Lorsque Louis XIV établit définitivement sa résidence à Versailles, en 1682, les principales femmes de la cour qui s'y installèrent avec lui étaient: la reine, âgée comme lui de quarante-quatre ans, née en 1638, mariée en 1660;--la dauphine, princesse bavaroise, née en 1660, mariée en 1680, ayant une mauvaise santé, un caractère doux et mélancolique;--la duchesse d'Orléans, désignée tantôt sous le nom de Madame, tantôt sous celui de princesse Palatine, née en 1652, mariée en 1671 à Monsieur, frère du roi, Allemande ne pouvant s'habituer à sa nouvelle patrie;--la princesse de Conti, née en 1666, mariée en 1681 au prince Armand de Conti, neveu du grand Condé, jeune femme d'une grâce et d'une beauté exceptionnelles;--Mlle de Nantes, née en 1673; Mlle de Blois, née en 1677, qui devaient épouser quelques années plus tard, l'une le duc de Bourbon, l'autre le duc de Chartres (le futur Régent);--Mme de Montespan, leur mère, alors âgée de quarante et un ans, arrivée au terme de sa puissance, mais demeurant encore à la cour, en sa qualité de dame du palais de la reine;--enfin Mme de Maintenon, déjà très influente sous des dehors modestes, belle encore malgré ses quarante-sept ans, en aussi bons termes avec la reine qu'avec le roi, et récompensée, depuis 1680, des soins qu'elle avait donnés, comme gouvernante, aux enfants de Mme de Montespan, par une place, créée pour elle, qui ne l'astreignait à aucun service assujettissant et la fixait à la cour dans une position honorable: la place de seconde dame d'atours de la dauphine.

On ne peut comprendre le rôle des femmes de Versailles qu'en étudiant d'abord le souverain qui fut l'âme de ce palais, et qui marqua de sa forte empreinte, non seulement son royaume, mais encore l'Europe tout entière. Jamais monarque n'exerça un pareil prestige personnel, et tout ce qui brillait autour de lui n'était qu'un pâle reflet de cette éblouissante lumière.

La vie de Louis XIV gagne, quoi qu'on en dise, à être examinée de près. Défauts et qualités, tout fut grand dans ce type accompli de la monarchie absolue, de la royauté de droit divin. Louis XIV n'était pas seulement majestueux, il était aussi agréable. Les membres de sa famille, ses ministres, les personnes de son entourage, ses domestiques, l'aimaient.
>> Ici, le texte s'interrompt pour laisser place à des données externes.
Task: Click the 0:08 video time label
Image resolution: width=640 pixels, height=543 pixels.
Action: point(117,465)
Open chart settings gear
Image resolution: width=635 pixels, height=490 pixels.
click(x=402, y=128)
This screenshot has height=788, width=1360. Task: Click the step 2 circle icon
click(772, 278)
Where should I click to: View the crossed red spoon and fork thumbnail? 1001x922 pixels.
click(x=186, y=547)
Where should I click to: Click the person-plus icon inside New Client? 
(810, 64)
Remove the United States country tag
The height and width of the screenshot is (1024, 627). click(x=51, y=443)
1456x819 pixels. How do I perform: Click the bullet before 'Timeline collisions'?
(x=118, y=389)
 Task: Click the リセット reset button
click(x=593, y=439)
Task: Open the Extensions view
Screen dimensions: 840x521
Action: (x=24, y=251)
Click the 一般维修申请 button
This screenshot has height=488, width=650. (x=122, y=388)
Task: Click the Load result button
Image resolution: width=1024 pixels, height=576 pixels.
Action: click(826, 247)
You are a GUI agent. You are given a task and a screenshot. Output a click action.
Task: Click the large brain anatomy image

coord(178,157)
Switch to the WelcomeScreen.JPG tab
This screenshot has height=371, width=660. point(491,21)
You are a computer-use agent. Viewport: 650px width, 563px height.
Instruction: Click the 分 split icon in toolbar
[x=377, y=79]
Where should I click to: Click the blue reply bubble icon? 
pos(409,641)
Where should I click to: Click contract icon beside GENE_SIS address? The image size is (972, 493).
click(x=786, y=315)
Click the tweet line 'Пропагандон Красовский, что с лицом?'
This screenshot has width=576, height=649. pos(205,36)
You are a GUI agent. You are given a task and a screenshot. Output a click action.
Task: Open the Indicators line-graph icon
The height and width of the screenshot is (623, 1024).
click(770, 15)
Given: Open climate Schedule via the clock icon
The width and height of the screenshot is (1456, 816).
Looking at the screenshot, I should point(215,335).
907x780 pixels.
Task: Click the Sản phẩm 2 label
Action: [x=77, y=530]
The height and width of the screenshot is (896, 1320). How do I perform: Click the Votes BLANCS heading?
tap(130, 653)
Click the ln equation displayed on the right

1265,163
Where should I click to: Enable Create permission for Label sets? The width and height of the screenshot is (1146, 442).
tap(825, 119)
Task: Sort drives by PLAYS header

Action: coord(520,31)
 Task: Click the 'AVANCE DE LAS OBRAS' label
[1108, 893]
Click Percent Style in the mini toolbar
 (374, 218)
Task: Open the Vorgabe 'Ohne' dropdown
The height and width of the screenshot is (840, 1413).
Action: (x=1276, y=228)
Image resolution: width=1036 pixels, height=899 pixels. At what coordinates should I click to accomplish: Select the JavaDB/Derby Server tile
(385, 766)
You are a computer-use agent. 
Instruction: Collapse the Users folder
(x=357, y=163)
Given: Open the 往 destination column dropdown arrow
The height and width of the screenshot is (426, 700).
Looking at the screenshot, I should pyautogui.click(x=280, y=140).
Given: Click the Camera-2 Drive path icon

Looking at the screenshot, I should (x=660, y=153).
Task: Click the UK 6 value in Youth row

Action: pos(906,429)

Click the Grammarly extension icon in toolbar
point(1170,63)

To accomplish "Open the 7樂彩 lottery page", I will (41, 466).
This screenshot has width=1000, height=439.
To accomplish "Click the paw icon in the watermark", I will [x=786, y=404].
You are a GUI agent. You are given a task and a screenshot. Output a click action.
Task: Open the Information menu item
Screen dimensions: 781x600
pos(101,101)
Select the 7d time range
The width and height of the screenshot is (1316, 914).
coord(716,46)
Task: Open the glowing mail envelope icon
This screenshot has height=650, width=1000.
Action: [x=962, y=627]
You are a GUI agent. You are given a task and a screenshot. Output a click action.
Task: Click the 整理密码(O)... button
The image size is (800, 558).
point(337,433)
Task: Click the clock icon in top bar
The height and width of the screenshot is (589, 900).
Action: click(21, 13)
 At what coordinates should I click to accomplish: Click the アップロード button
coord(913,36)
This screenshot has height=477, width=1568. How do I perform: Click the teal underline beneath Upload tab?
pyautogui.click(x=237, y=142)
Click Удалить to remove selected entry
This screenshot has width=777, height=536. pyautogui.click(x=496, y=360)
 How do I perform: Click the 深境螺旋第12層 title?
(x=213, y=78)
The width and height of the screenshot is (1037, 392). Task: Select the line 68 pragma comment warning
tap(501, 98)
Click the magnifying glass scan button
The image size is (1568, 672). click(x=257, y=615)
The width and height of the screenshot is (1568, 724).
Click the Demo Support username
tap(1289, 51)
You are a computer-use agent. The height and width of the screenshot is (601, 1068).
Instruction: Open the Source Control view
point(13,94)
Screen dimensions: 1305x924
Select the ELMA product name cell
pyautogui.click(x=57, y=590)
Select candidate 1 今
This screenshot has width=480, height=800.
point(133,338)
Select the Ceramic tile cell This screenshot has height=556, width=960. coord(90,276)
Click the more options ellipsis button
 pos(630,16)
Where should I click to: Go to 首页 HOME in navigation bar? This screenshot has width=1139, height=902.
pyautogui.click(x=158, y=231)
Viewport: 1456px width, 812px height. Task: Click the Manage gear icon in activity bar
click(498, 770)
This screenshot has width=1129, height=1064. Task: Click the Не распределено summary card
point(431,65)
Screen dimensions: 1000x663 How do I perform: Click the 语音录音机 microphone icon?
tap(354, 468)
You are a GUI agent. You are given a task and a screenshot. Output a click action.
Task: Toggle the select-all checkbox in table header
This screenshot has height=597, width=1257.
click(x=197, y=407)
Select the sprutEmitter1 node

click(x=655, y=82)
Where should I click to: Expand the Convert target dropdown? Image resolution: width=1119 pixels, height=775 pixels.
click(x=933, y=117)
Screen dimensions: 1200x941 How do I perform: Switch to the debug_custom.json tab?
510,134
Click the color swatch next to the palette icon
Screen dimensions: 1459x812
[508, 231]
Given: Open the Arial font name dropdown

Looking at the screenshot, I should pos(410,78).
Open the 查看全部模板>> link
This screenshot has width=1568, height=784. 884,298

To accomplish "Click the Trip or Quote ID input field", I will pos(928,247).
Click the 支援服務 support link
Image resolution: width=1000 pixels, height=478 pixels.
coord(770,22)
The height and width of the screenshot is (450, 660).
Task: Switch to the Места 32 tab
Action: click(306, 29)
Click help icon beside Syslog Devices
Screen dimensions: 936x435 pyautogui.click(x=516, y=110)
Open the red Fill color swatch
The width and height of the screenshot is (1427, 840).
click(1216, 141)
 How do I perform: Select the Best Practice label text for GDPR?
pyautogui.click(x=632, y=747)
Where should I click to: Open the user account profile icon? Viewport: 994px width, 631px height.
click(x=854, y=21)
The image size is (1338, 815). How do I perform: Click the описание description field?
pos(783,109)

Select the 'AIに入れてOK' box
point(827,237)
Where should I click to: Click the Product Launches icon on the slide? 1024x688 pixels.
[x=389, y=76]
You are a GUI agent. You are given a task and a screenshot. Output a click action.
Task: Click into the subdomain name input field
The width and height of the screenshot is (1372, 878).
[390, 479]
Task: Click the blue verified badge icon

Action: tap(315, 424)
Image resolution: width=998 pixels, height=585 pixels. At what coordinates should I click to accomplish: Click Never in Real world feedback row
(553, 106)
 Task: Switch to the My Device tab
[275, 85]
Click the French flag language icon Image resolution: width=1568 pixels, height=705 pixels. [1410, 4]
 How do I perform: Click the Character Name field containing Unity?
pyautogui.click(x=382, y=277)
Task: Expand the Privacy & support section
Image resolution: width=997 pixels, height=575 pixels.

Ce souverain, intimidant à ce point qu'il fallait, au dire de Saint-Simon, commencer par s'accoutumer à le voir, si, en lui parlant, on ne voulait s'exposer à demeurer court, était pourtant plein de bienveillance et d'affabilité. «Jamais homme si naturellement poli, ni d'une politesse si fort mesurée, ni qui distinguât mieux l'âge, le mérite, le rang... Jamais il ne lui échappa de dire rien de désobligeant à personne[1].»

[Note 1: Saint-Simon, Mémoires.]

La princesse Palatine, ordinairement si sévère, si caustique, rendait hommage à ses qualités d'homme privé autant qu'à ses qualités de souverain. «Quand le roi voulait, dit-elle dans sa correspondance, il était l'homme le plus agréable et le plus aimable du monde. Il plaisantait d'une manière comique et avec agrément... Quoiqu'il aimât la flatterie, il s'en moquait souvent lui-même... Il s'entendait parfaitement à contenter les gens, même en leur refusant leurs demandes; il avait les manières les plus affables, et parlait avec tant de politesse, qu'il leur touchait le coeur... Quand il s'agissait de son propre mouvement, il était toujours bon et généreux.»